Increasing Productivity

This could have has been grouped as “annoying things that need fixing” because this group of projects are clearly inspired by a hatred of dealing with some kind of inefficiency. As I’m sure a lot of people can relate to, frustration is a powerful incentive for a project.

Environment data collector

collector

For anyone who has tried to help someone fix a technical problem, you might have had a conversation that goes as follows:

You: Can you send me the logs?

Them: Sure, here you go

You: No – I need the WHOLE file

Them: Sure, here you go

You: Not those logs, the one from the application

Years Pass…

Them: Is this what you’re looking for?

You: No… that is not a log, it’s an orange…

Well Ilias from our support team knows this very well. So what if you could just run a simple little program that just collects the logs you need and sends them to you. Literally YEARS saved. With help from Kyrylo and Mihal they managed to build a lovely command-line interface to help get the right logs and add them to a ticket without needing to go through this whole log-finding fiasco.

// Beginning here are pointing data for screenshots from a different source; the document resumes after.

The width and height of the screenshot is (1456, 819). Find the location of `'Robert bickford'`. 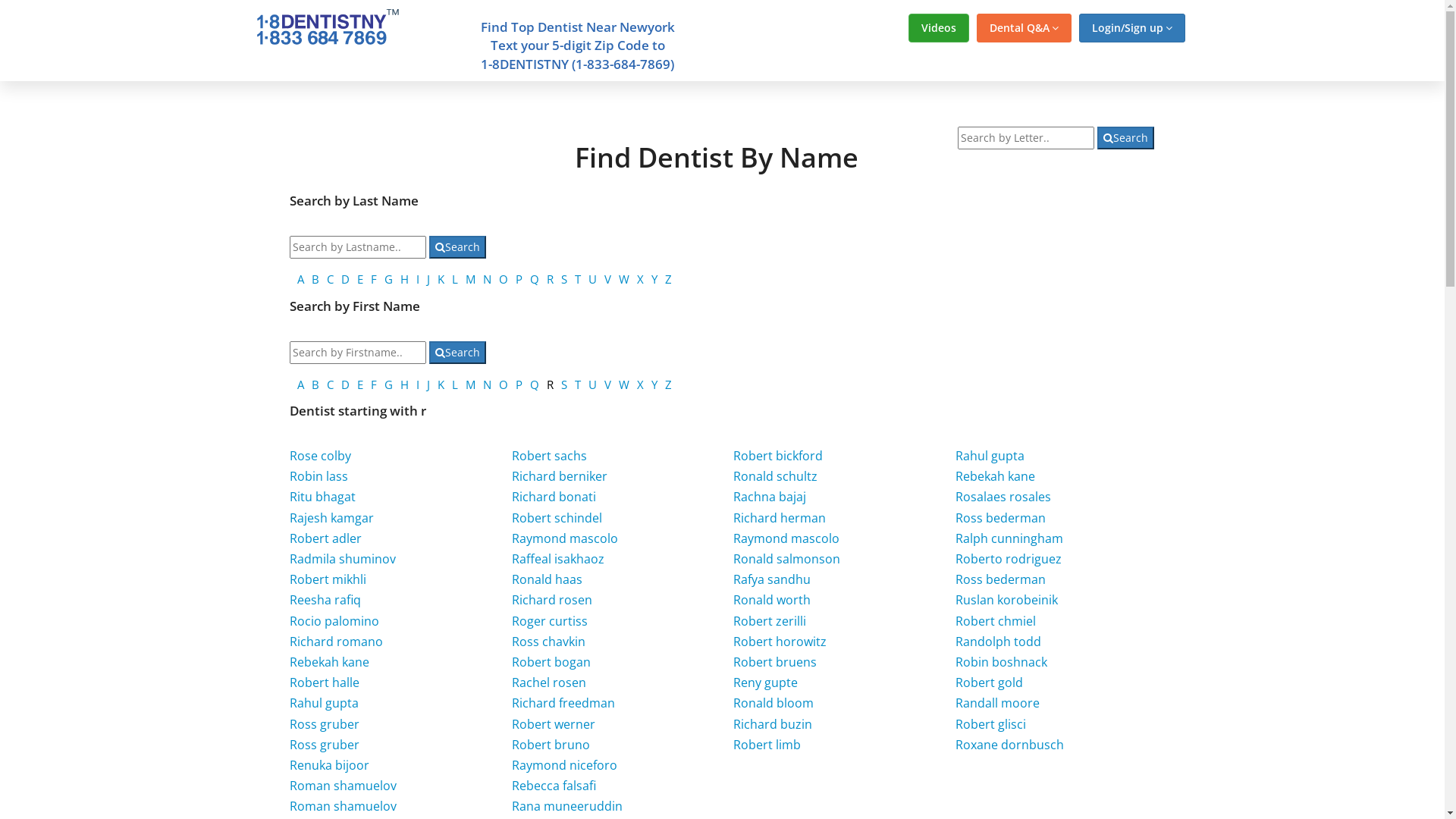

'Robert bickford' is located at coordinates (778, 455).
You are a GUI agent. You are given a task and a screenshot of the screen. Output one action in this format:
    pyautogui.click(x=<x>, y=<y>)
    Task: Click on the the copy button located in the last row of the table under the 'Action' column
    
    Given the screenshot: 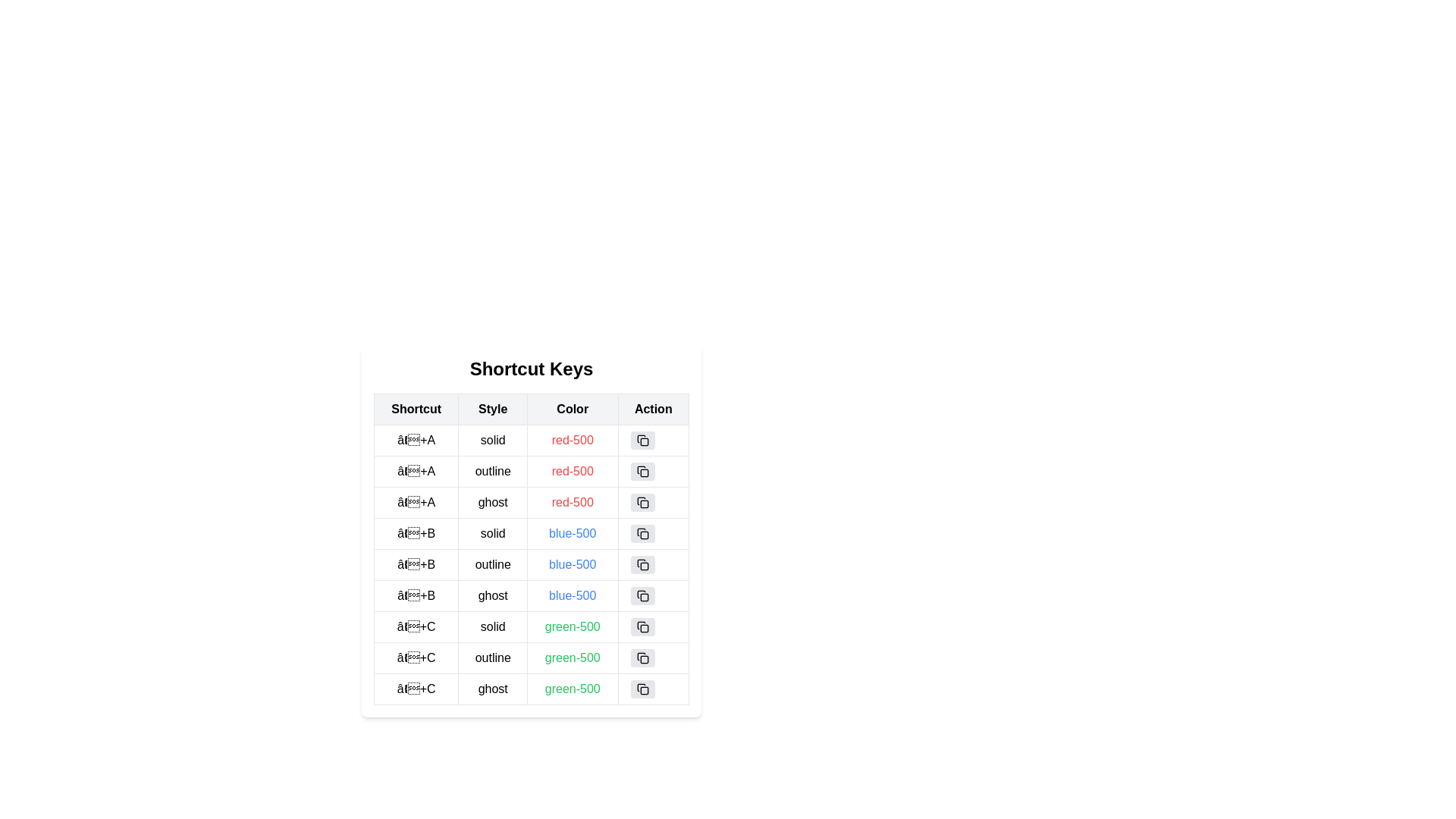 What is the action you would take?
    pyautogui.click(x=653, y=689)
    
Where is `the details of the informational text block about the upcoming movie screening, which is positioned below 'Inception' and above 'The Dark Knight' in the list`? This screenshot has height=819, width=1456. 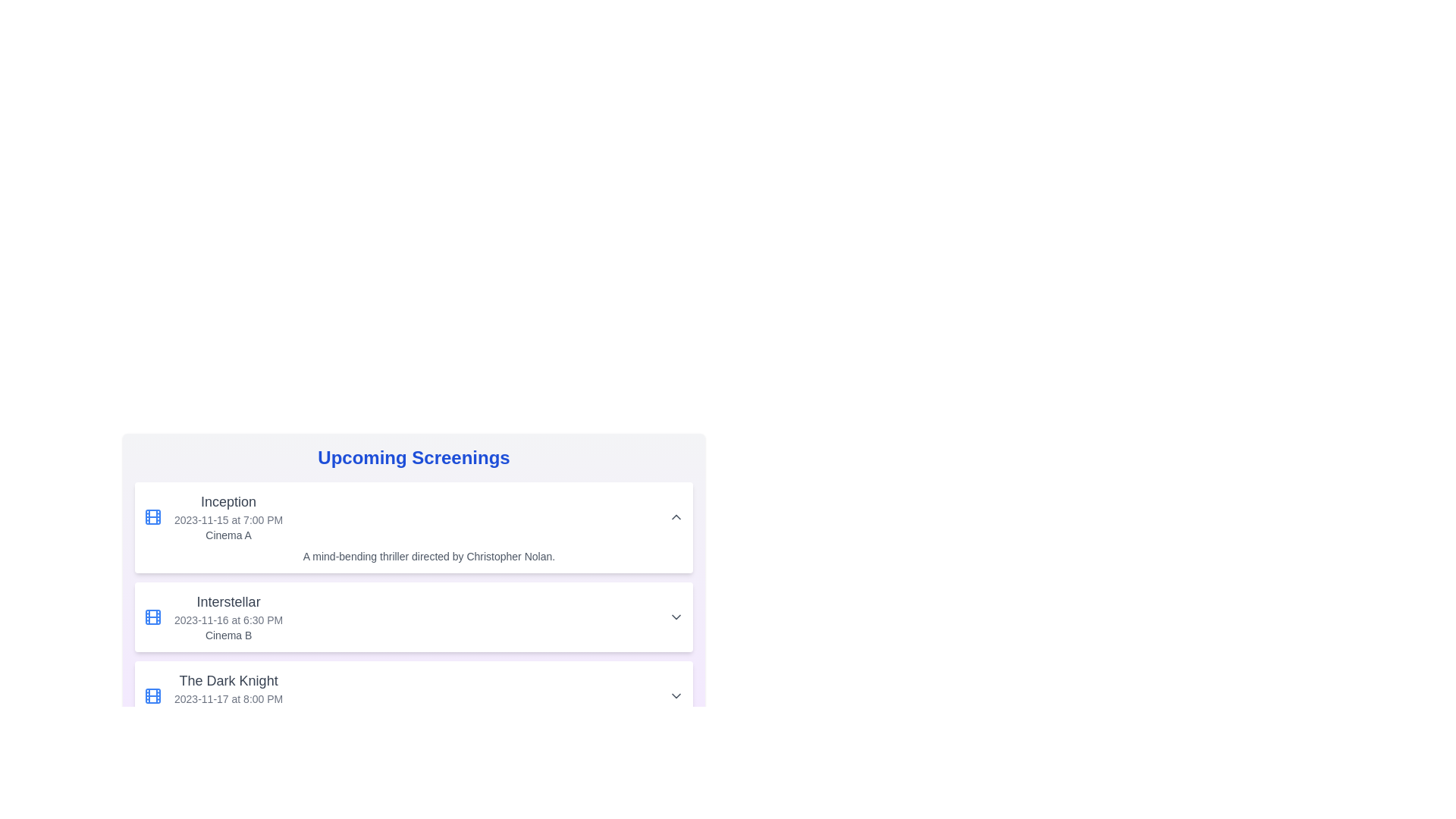
the details of the informational text block about the upcoming movie screening, which is positioned below 'Inception' and above 'The Dark Knight' in the list is located at coordinates (228, 617).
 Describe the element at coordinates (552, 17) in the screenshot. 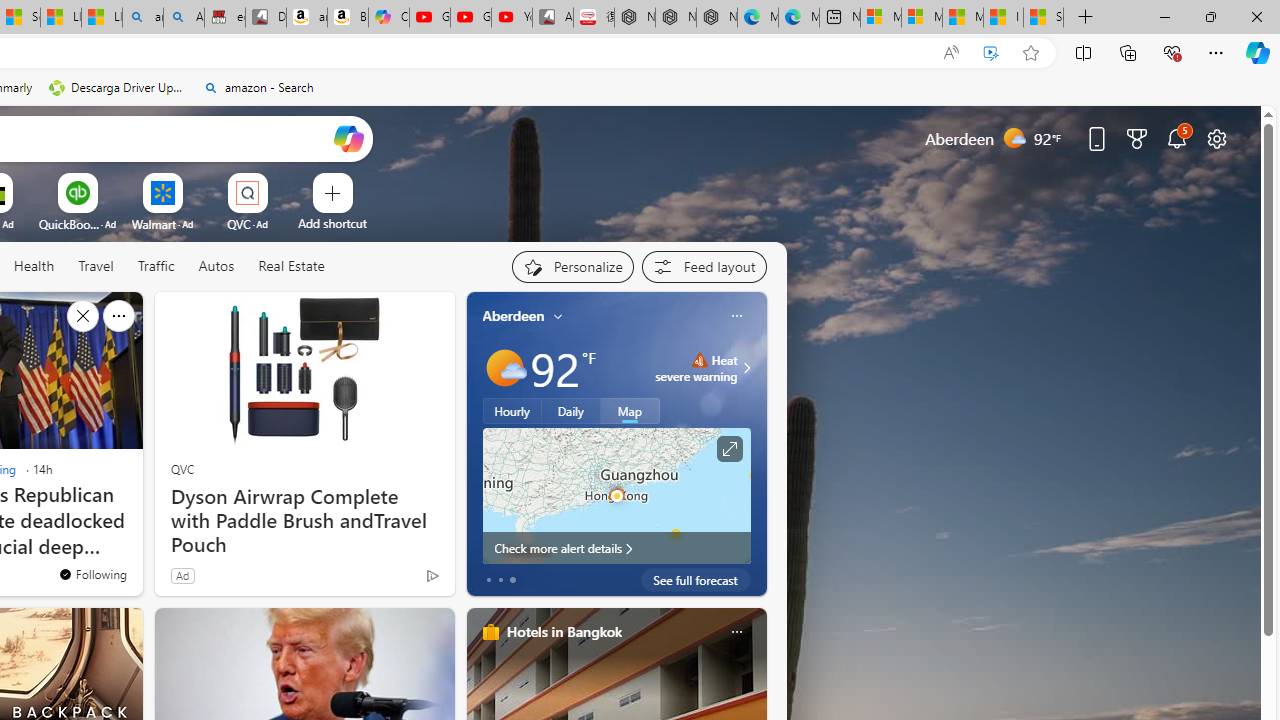

I see `'All Cubot phones'` at that location.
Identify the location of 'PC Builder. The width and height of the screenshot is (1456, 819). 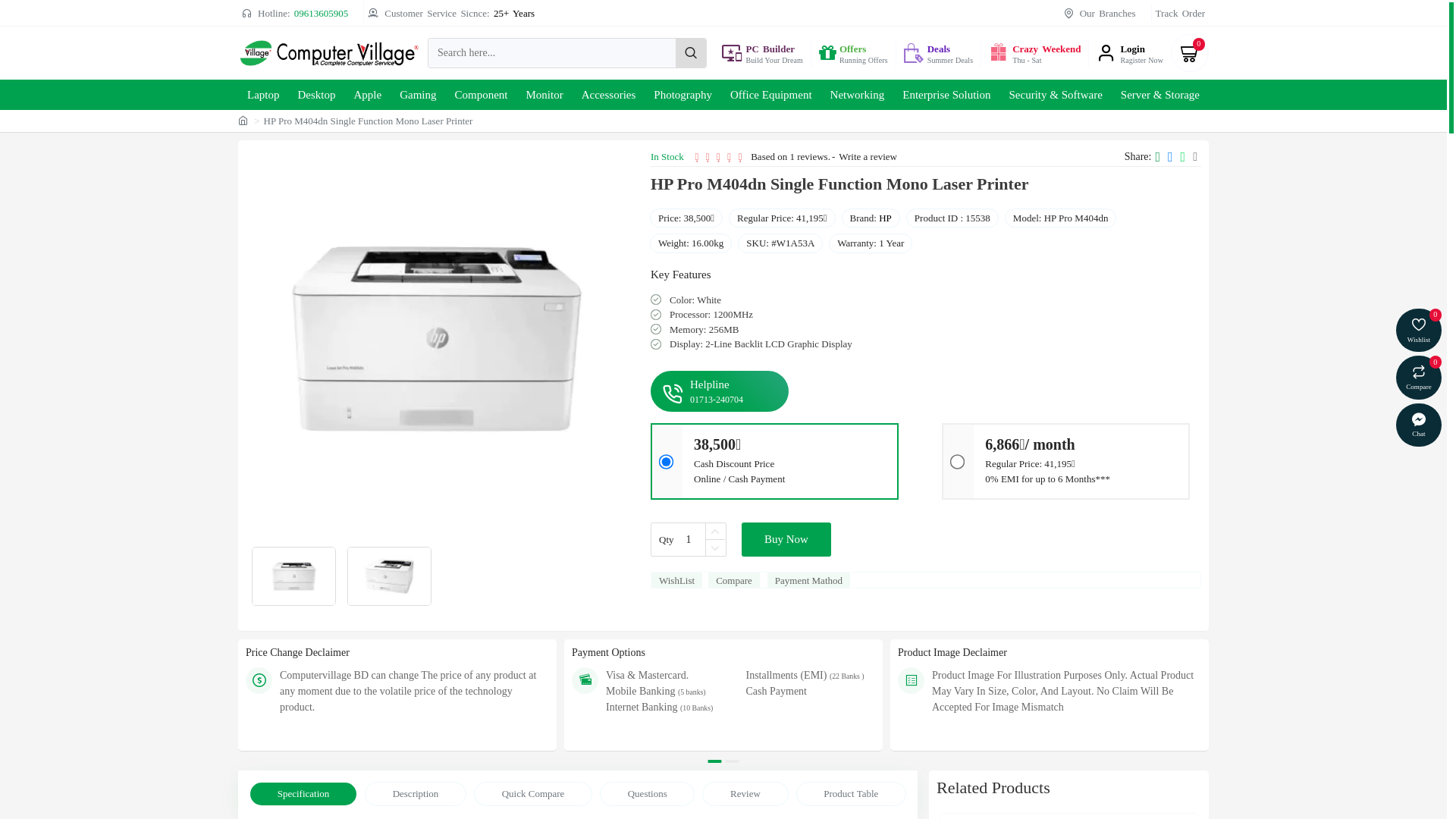
(713, 52).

Faster Engine Unit Testing

Thorben (or T-Dog as he prefers to be called) works on the Camunda BPM platform, making wonderful improvements that we get to enjoy. Those improvements require something called “testing”.As someone who mostly builds PoCs I was unaware of this concept but apparently it is both important and time consuming. If you want to run all the tests written for the engine it can take 30 minutes. T-Dog does not like this at all and took a dive into the test code to see what he can do to speed things up. He found an interesting pattern where, in some cases, the engine was being created within a test when it didn’t need to be. He found where this was happening and removed it. Now the tests take about 13 minutes! A great success all round!

Zeebe Test Data Generator

Zeebe’sdevelopment is moving quite quickly, both with changes to the engine itself and to Zeebe’s front end tool Operate This often requires UX and UI testing which, in turn, requires someone to build a model and then start a bunch of processes so that something visual shows up. That someone asking is likely Nazli from the UX team and someone building the model and data is likely Menski, Zeebe’s tech lead. Together they created a great way in which you can have a model automatically generated as well as specifically what kind of data you want created.

ZeebeGenOne
ZeebeGenTwo
ZeebeGenThree

If you would also like less conversations with your UX team, the code is available on GitHub

Automating the daily absence email

Every morning at Camunda Towers Ellie takes a look at who won’t be in work that day and then constructs an email with a list of who won’t be in and when they’re expected to return. Cornelius saw it as a travesty that a process-oriented company like ours could let this go unautomated. So he decided to free up some of Ellie’s morning by writing a program that gathers all of the required data and not only sends out the email but also posts it to slack. Now Ellie has to work out what to do with the extra 10 hours a year she has on her hands.